The demand for Asian arowana in the ornamental fish industry has increased substantially since 1960s, especially for the red and golden varieties. An adult red or golden Asian arowana individual might cost over US$20,000 at the ornamental fish market. Population sizes of Asian arowana in their natural habitat keep decreasing due to overfishing, low fecundity and long generation interval. The species was classified by the Convention on International Trade in Endangered Species of Wild Fauna and Flora (CITES) as highly endangered and listed under Appendix 1 in 1975 (Greenwood et al., 1996).
It is crucial for endangered species to retain as much genetic variation as possible to enhance the chance for their recovery (Hedrick et al., 2000). The Asian arowana was first bred in captivity in the Sembawang Field Experimental Station (PPD, Singapore) in 1981. In the recent years, several other captive broodstocks were established in Singapore, Malaysia and Indonesia (Dawes et al., 1999). However, no information is available on the genetic diversity of these captive populations, although such information could facilitate the captive breeding programs for conservation and production of the species for the ornamental fish industry.

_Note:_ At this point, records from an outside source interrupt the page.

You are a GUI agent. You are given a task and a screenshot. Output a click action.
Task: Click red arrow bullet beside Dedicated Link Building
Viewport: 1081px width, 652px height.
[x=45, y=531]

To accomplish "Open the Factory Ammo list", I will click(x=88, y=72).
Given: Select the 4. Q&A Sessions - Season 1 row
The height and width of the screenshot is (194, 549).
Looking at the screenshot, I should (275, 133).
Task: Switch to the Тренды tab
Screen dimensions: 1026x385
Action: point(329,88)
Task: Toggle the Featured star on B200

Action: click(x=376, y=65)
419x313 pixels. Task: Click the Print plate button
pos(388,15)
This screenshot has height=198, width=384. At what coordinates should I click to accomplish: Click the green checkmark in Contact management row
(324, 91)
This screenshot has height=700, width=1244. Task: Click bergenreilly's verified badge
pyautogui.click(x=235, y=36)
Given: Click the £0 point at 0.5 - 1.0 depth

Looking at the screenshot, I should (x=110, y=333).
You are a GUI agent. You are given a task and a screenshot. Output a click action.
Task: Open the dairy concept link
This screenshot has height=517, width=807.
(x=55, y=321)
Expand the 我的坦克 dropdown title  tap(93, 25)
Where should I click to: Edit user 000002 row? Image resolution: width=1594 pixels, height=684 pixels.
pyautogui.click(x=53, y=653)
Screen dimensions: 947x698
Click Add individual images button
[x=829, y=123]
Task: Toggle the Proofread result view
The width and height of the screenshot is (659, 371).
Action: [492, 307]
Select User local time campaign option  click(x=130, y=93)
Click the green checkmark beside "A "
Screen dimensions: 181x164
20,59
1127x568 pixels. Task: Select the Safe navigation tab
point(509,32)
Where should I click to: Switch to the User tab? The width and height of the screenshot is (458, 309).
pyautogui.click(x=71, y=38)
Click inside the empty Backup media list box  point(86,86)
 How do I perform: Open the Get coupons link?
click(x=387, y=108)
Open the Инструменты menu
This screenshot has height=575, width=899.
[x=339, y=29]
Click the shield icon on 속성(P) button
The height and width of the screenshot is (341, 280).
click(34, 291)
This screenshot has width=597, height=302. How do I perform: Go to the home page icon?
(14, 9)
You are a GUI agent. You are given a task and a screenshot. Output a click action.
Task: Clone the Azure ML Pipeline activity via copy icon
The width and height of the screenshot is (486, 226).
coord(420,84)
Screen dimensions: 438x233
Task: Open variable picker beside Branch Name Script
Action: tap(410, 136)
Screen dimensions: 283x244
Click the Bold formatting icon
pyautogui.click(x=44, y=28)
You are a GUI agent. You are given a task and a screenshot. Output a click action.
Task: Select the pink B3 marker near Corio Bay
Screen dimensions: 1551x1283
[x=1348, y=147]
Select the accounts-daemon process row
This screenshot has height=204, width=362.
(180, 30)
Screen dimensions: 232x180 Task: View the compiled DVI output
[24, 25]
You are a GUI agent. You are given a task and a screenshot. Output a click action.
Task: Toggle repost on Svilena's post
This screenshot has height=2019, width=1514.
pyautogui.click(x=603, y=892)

Molecular markers are useful tools in the assessment of genetic diversity (Powell, W., Morgante, M., Andre, C., Hanafey, M., Vogel, J., Tingey, S. and Rafalski, A., 1996. The comparison of RFLP, RAPD, AFLP and SSR (microsatellite) markers for germplasm analysis. Mol. Breed. 2, pp. 225–238. Full Text via CrossRef | View Record in Scopus | Cited By in Scopus (678)Powell et al., 1996). Polymorphic microsatellites were isolated from the genome of Asian arowana by Yue et al. (2000), and analysis of AFLPs as well as microsatellites has been shown to have higher power than RAPD for the detection of genetic diversity in populations of this species (Yue et al., 2002b). This paper describes the genetic diversity and population structure in three captive Asian arowana stocks obtained from the same Singaporean farm as evaluated by microsatellite and AFLP markers.
2. Materials and methods
2.1. Fish samples and DNA isolation
Samples were collected from the stock of Rainbow Fish Farm (Singapore), which was established in the early 1980s. The founder stocks were constructed from wild-caught Asian arowana individuals. Individuals from the three different color varieties were kept, raised and bred in separate ponds. Individuals from different generations were raised in different ponds; every individual was tagged with electronic PIT tags.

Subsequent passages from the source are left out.